A persistent gap exists where academic innovators develop brilliant science but fail to articulate how it becomes a product. Investors can't fund technology 'thrown over the transom'; they need to see a clear Target Product Profile (TPP) and a path to a return on investment, even at the earliest stages.
To improve efficiency and ethics in preclinical trials, Charles River is using aggregated natural history data to create synthetic control arms. This 'animal digital twin' approach significantly reduces the number of live animals required for placebo dosing, a simple yet transformative idea for drug development.
The primary bottleneck in U.S. clinical trials is not the FDA's 30-day IND approval process, but the slow, expensive 'nuts and bolts' of site activation. This includes redundant budget negotiations, contract formats, and separate scientific and IRB reviews for the same protocol across multiple institutions.

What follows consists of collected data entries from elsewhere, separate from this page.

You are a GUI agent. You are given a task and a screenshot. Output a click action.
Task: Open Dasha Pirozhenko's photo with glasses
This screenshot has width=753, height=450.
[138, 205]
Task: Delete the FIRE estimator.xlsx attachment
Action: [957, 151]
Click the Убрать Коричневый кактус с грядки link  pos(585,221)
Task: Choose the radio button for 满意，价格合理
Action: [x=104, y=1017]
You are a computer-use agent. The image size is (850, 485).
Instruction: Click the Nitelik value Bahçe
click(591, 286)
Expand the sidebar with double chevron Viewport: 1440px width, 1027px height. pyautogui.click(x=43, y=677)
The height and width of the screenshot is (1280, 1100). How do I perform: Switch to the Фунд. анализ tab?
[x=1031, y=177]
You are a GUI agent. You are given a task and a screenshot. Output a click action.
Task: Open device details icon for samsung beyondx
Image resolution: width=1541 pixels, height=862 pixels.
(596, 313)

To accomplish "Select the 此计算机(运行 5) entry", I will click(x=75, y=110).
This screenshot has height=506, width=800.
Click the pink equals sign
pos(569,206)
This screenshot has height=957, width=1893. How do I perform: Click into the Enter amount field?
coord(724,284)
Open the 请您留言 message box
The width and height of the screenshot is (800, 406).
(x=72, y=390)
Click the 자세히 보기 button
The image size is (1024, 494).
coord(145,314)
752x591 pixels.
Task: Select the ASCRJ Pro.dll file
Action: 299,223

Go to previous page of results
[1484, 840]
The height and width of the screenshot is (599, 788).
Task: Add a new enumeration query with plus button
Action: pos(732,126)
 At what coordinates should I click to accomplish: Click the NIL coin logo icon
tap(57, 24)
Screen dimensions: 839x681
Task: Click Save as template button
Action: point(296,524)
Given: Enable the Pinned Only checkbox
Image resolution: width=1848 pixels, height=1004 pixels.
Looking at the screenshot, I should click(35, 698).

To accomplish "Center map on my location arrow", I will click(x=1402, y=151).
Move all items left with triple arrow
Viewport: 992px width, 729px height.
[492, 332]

A key solution to clinical trial delays is for elite NCI-designated cancer centers to accept each other's IRB approvals. If a protocol is approved by MD Anderson, for example, Fred Hutch should honor it without a redundant review. This would eliminate months from the study startup phase.
Contrary to the 'garbage in, garbage out' rule, advanced AI is becoming so adept at pattern recognition that it can identify and isolate anomalies and errors within large, imperfect datasets. This capability reduces the burden of perfect data curation, suggesting AI can 'grow up' and clean its own inputs.
The integration of AI in drug development has been extraordinarily fast. What were vague, 'hand wavy' AI/ML claims on pitch decks just 3-4 years ago have, since ChatGPT's 2022 arrival, become a fundamental, end-to-end retooling of how the industry discovers and develops drugs.